# What is expected
Every line containing the word "computer" must be pulled from the records.

# Data excerpts
[Start of Attachment]

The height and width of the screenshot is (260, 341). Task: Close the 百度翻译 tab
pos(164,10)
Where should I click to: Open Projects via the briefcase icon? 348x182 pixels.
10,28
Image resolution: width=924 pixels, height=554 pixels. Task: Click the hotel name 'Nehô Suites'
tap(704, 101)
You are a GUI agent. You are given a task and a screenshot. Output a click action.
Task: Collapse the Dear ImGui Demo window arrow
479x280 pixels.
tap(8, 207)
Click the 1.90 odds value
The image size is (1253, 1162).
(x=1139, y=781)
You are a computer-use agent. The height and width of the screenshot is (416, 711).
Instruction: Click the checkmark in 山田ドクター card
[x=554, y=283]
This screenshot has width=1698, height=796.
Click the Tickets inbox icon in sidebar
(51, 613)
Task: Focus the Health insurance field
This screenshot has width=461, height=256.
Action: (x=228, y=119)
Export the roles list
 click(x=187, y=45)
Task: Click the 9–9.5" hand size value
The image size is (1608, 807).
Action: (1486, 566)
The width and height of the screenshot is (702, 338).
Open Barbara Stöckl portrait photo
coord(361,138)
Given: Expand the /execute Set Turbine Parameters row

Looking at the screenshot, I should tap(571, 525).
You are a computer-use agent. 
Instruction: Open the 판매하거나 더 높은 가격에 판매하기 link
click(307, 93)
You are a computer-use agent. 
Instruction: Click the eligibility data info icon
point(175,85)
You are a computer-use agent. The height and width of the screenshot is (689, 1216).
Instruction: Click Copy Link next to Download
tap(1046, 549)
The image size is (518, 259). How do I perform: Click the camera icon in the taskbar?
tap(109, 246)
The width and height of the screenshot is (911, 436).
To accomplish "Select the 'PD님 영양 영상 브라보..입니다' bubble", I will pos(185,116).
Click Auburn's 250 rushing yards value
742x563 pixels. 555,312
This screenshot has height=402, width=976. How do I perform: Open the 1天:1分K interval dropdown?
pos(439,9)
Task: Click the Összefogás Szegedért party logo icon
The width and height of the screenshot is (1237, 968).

[End of Attachment]

# Answer to this exercise
You are a computer-use agent. The height and width of the screenshot is (416, 711).
You are a computer-use agent. 
You are a computer-use agent. 
You are a computer-use agent. The height and width of the screenshot is (689, 1216).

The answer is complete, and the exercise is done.